Face aux enjeux climatiques et aux interrogations croissantes sur l’empreinte carbone du secteur aérien, Air France place l’environnement au cœur de ses priorités stratégiques. Anne Rigail, Directrice Générale de la compagnie, a présenté ce vendredi, lors de l’inauguration de sa nouvelle agence à Dakar, un plan d’action articulé autour de plusieurs leviers majeurs.
Le premier axe de cette stratégie repose sur le renouvellement accéléré de la flotte. « Chaque avion de nouvelle génération, c’est 20 à 25 % de CO2 en moins en termes d’émissions par passager-kilomètre », souligne Anne Rigail. Les chiffres témoignent de cette transformation rapide. Avant la pandémie de Covid-19, seulement 7 % des appareils étaient de nouvelle génération. Aujourd’hui, ce taux atteint 45 %, avec l’objectif ambitieux de dépasser 70 % d’ici 2030. Cet investissement massif représente un pari audacieux, d’autant plus que la crise sanitaire a lourdement impacté les finances de la compagnie. « L’endettement était fort à ce moment-là, dont on sort progressivement », reconnaît la dirigeante, qui assume néanmoins ce choix stratégique comme le moyen le plus rapide de réduire les émissions.

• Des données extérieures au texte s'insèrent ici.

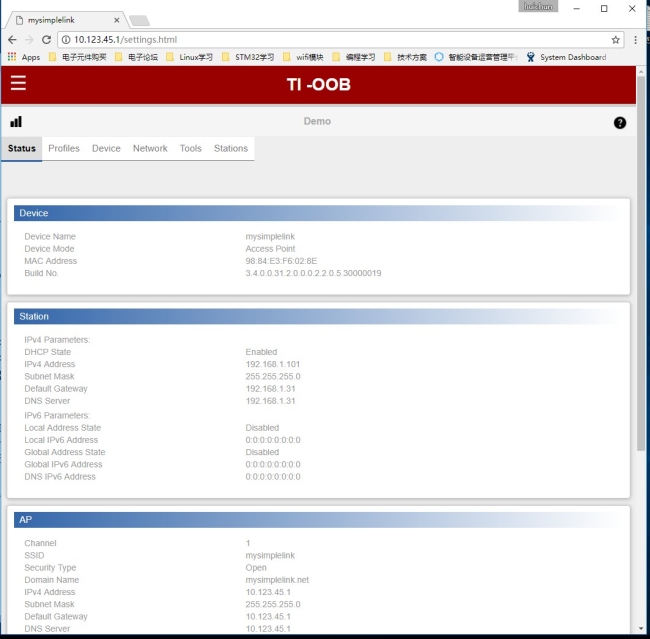The width and height of the screenshot is (650, 639).
Task: Close the mysimplelink browser tab
Action: (116, 20)
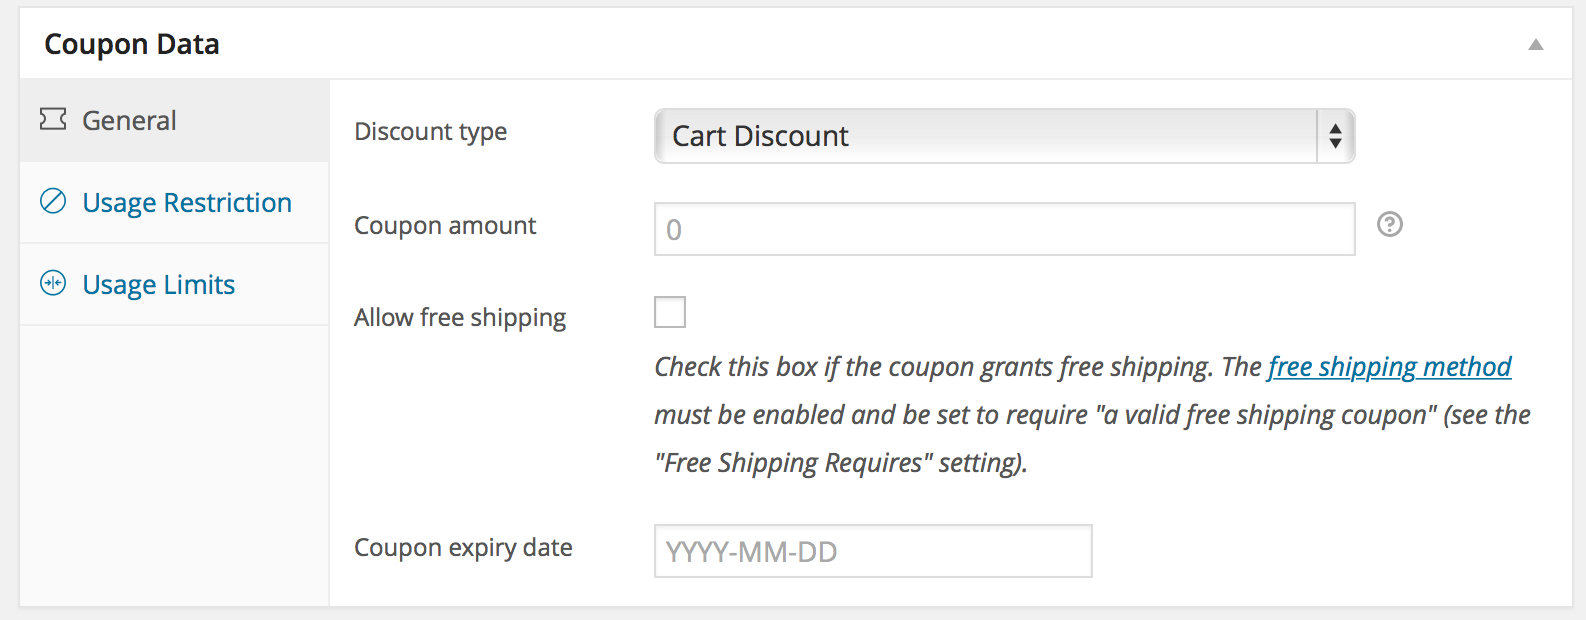Click the Coupon Data panel title

coord(132,44)
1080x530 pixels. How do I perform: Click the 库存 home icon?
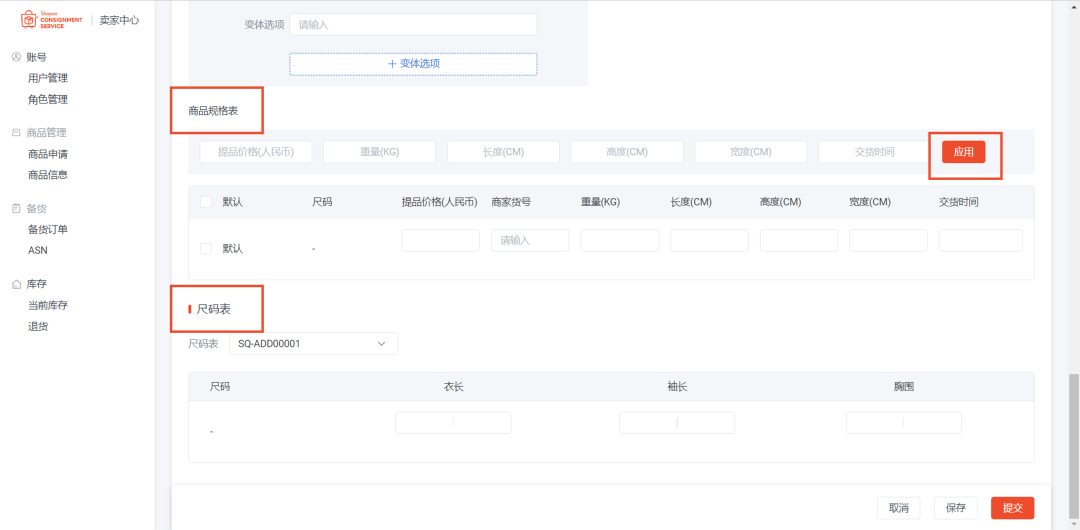click(16, 284)
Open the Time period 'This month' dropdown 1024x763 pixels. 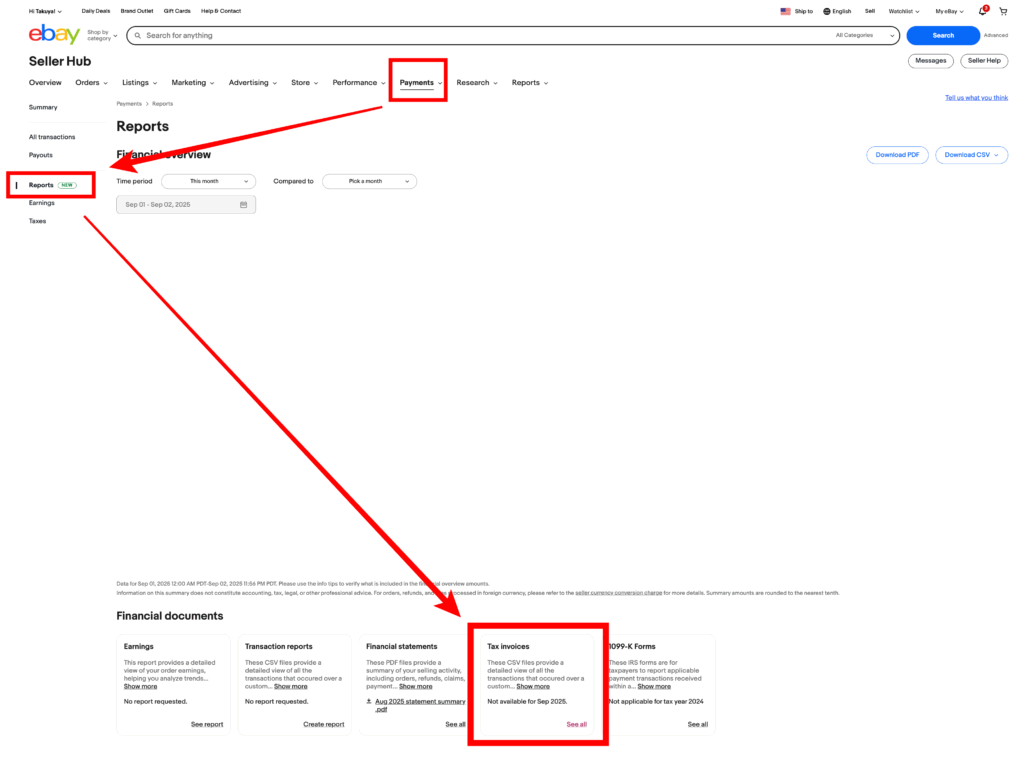click(208, 181)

Conformément aux réglementations environnementales européennes, Air France intègre désormais 2 % de carburant d’aviation durable (SAF) sur tous les vols au départ de l’Europe. La compagnie va plus loin en proposant à ses clients un achat volontaire de SAF via son application mobile, permettant à chacun de contribuer davantage à la décarbonation de son voyage.
L’innovation passe également par les pratiques opérationnelles. Les pilotes d’Air France développent des techniques d'éco pilotage qui visent à réduire de 4 à 5 % les émissions d’ici 2030. Roulage sur un seul moteur, optimisation de la montée au décollage, calculs sophistiqués de trajectoire de vol pour minimiser la consommation : autant de gestes qui, cumulés, font la différence. « C’est un peu ce qu’on fait quand on conduit si on veut minimiser au maximum sa consommation », illustre Anne Rigail qui, dans la foulée, rappelle que ces pratiques sont désormais quotidiennes pour les équipages.

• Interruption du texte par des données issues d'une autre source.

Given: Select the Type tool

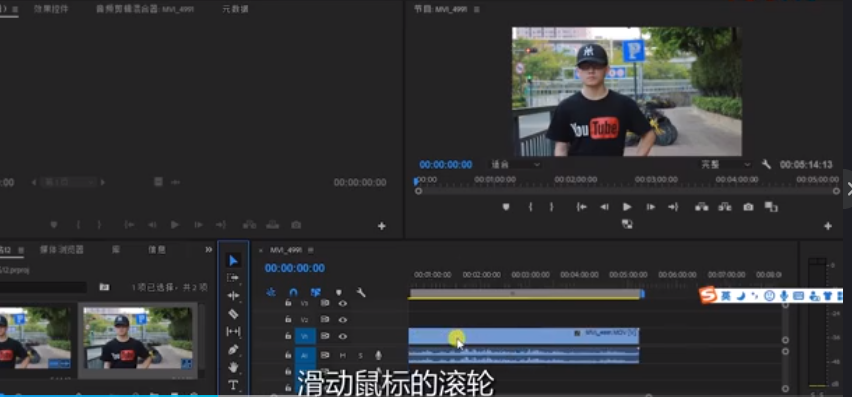Looking at the screenshot, I should (233, 385).
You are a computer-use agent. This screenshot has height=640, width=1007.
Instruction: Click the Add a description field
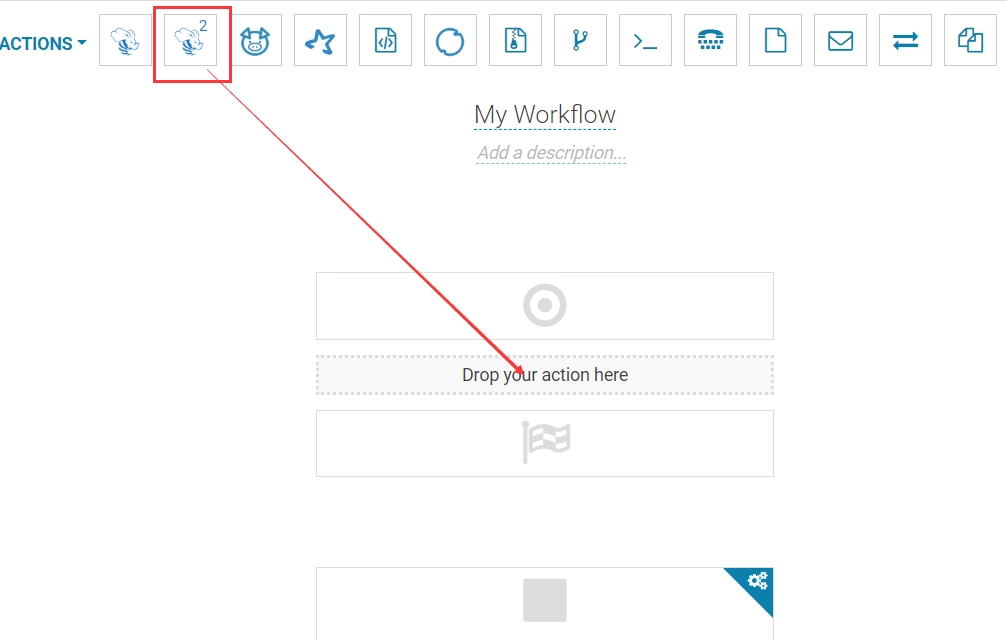point(551,153)
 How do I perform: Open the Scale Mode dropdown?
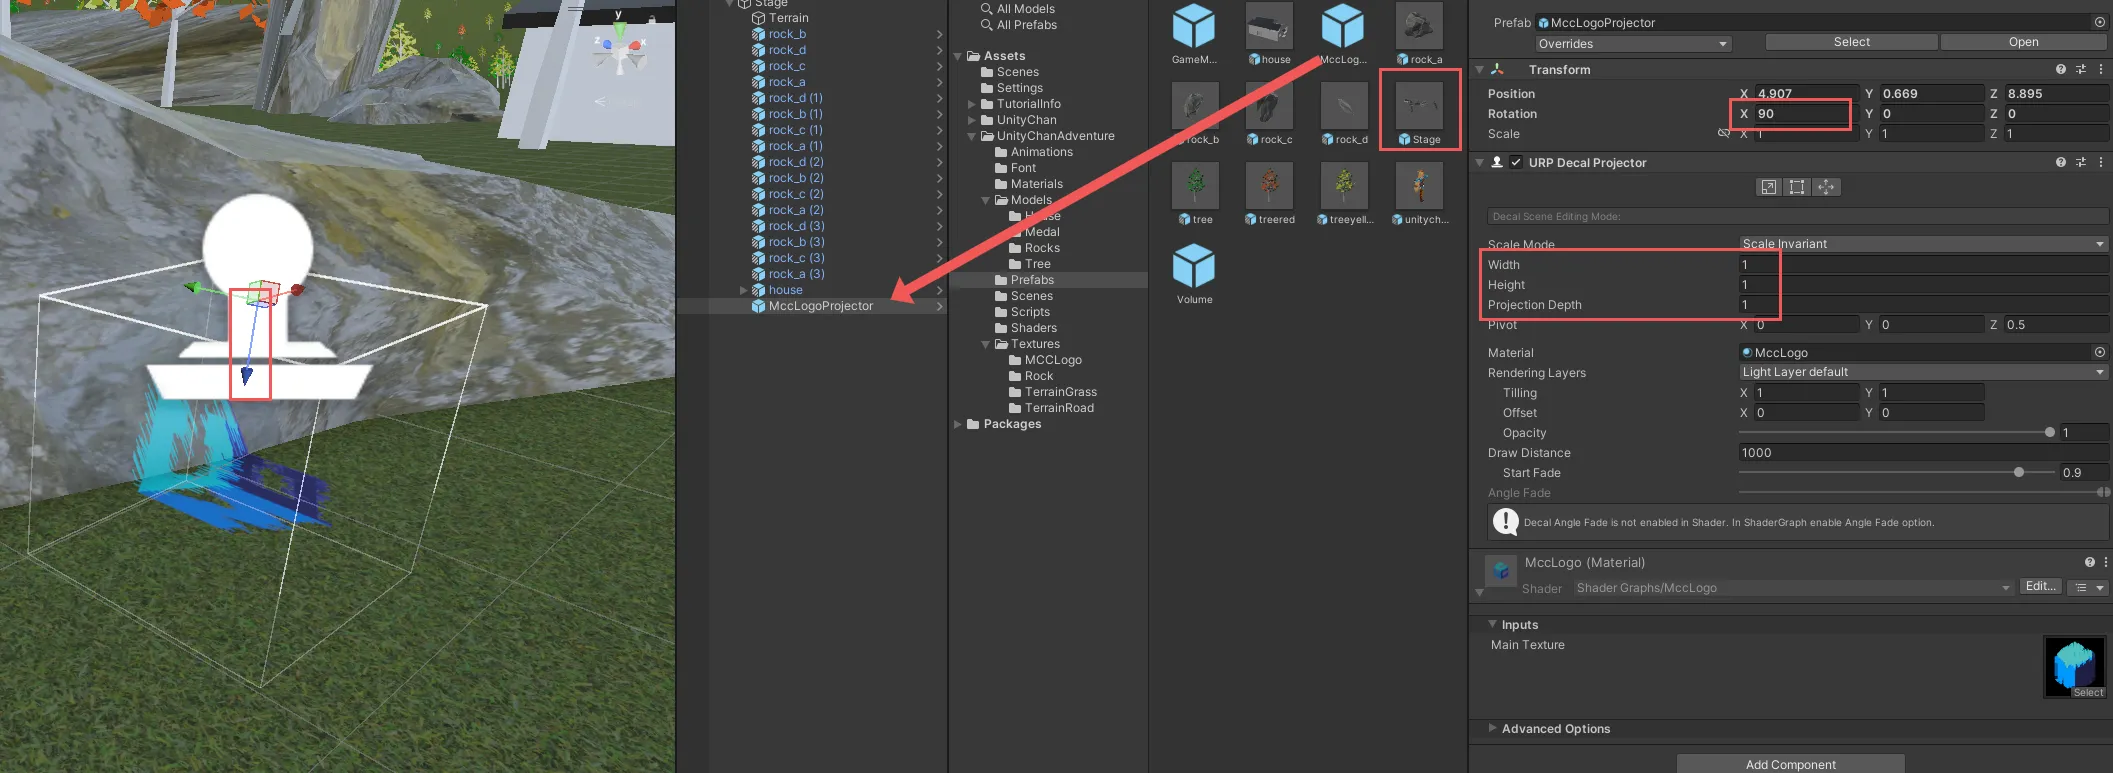point(1922,244)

La compagnie franchit également un cap technologique en s’appuyant sur l’intelligence artificielle pour optimiser ses trajectoires de vol et réduire son empreinte environnementale. Cette approche innovante permet même de s’attaquer à un problème moins connu : les traînées de condensation, qui ont un effet réchauffant sur le climat à certaines heures de la journée. Air France repense parallèlement, l’ensemble du parcours de ses passagers. Grâce à la gare TGV intégrée à l’aéroport Charles de Gaulle, la compagnie développe activement la combinabilité avion-train pour les trajets en amont et en aval des vols long-courriers. Cette stratégie concerne particulièrement les passagers africains, notamment sénégalais, qui se rendent dans les villes françaises comme Strasbourg, Bruxelles ou Lille. « On a 10 trains par jour sur Charles de Gaulle et ça marche bien », se réjouit Anne Rigail. Sur certaines liaisons comme Strasbourg-Charles de Gaulle, l’avion a même totalement disparu au profit du train. Les agences de voyage peuvent désormais proposer des billets combinant Dakar-Bruxelles ou Dakar-Lille et intégrant avion et train, avec un enregistrement de bout en bout et des tarifs adaptés.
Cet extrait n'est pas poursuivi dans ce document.